This page provides an overview of Vertex AI Model Monitoring.
Monitoring overview
Vertex AI Model Monitoring lets you run monitoring jobs as needed or on a regular schedule to track the quality of your tabular models. If you've set alerts, Vertex AI Model Monitoring informs you when metrics surpass a specified threshold.
For example, assume that you have a model that predicts customer lifetime value. As customer habits change, the factors that predict customer spending also change. Consequently, the features and feature values that you used to train your model before might not be relevant for making predictions today. This deviation in the data is known as drift.
Vertex AI Model Monitoring can track and alert you when deviations exceed a specified threshold. You can then re-evaluate or retrain your model to ensure the model is behaving as intended.

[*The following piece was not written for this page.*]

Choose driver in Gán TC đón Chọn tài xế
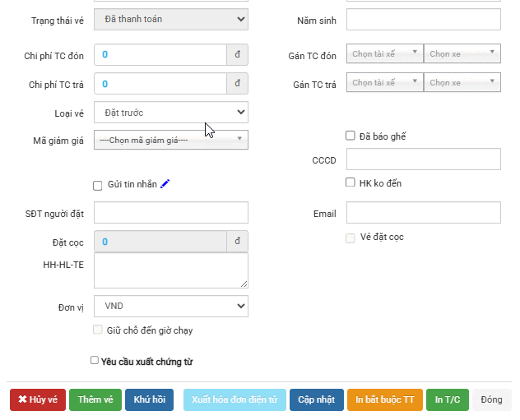Screen dimensions: 520x420 click(x=384, y=54)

For example, Vertex AI Model Monitoring can provide visualizations like in the following figure, which overlays two graphs from two datasets. This visualization lets you quickly compare and see deviations between the two sets of data.
Vertex AI Model Monitoring versions
Vertex AI Model Monitoring provides two offerings: v2 and v1.
Model Monitoring v2 is in Preview and is the latest offering that associates all monitoring tasks with a model version. In contrast, Model Monitoring v1 is Generally Available and is configured on Vertex AI endpoints.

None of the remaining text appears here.